Quatrième de couverture :

" Pour pouvoir reconstruire un nouveau bateau à vapeur après le naufrage de la Durande, il faut sauver la précieuse machine du navire dont le constructeur est mort. Donc qu'un homme seule, matelot, mais aussi forgeron, ait l'audace de risquer plusieurs jours jusqu'aux rochers de Douvres où repose l'épave - et d'affronter la mer. L'homme qui accepterait ce péril serait plus qu'un héros. "Je l'épouserais" dit Déruchette, la nièce de l'armateur. Et parce qu'il s'est épris de la jeune fille, Gilliatt va tenter l'entreprise.
Mais suffit-il d'une idylle pour construire un roman d'amour ? celui-ci en tout cas ne saurait bien finir, car le coeur humain dit Hugo, est une "fatalité intérieure". Les travailleurs de la mer, dont l'action se déroule dans l'archipel de la Manche, sont d'ailleurs aussi bien un roman d'aventures, à l'époque de la machine et de la révolution industrielle, que la fable épique d'un homme seul face aux éléments. Et bien avant de le faire paraître en 1866, Hugo n'avait pas sans raison choisi de l'intituler L'Abîme.
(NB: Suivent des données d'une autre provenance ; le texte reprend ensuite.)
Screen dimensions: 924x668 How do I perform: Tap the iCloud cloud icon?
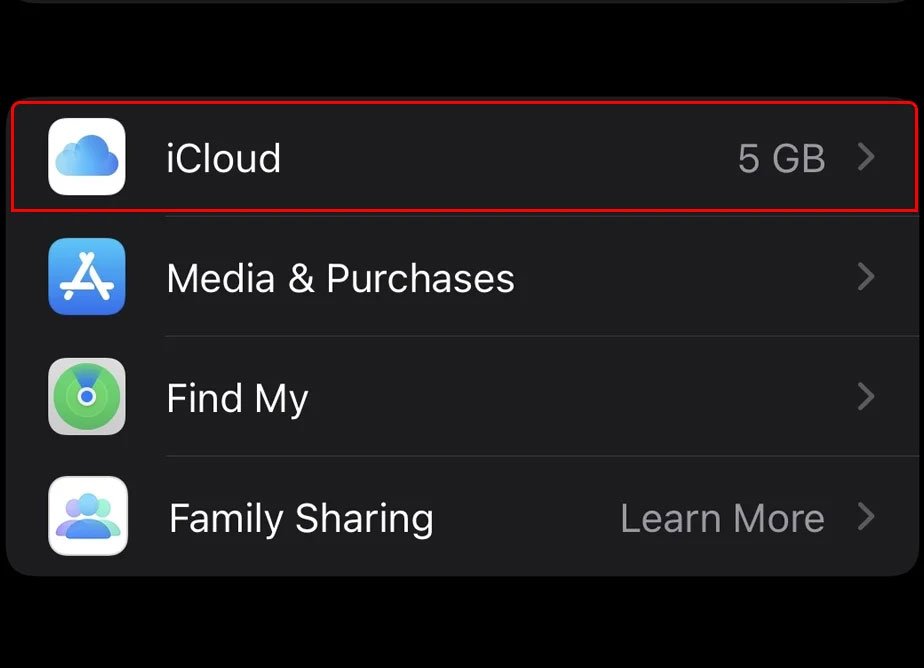click(x=87, y=157)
"Se faire servir par l'obstacle est un grand pas vers le triomphe" :

Cette quatrième de couverture annonce le ton, ce roman "marin" est aussi un témoignage de la vie de l'époque, doublé d'un roman d'amour. Les chapitres sont courts mais très disparates. L'histoire ressemble à un assemblage de morceaux de bravoure. Ne cherchez pas la vraisemblance, lecteur, vous entrez dans l'étrange univers des travailleurs de la mer.  La lecture de ce long roman est malaisée car V. Hugo, entrecoupe son récit de digressions à l'infini, emboitant des emboitements : il suffit de regarder la structure du roman labyrinthique : chaque "livre" est subdivisé en "partie", elle-même découpée en chapitres. Certains passages portent sur la langue, Il mêle les expressions latines et les expressions locales guernesiaises, tel que "veuvier" à la place de "veuf". A peine lu, on se souvient à peine de la moitié des détails et du vocabulaire. Les passages historiques, font place à des descriptions géographiques ou techniques.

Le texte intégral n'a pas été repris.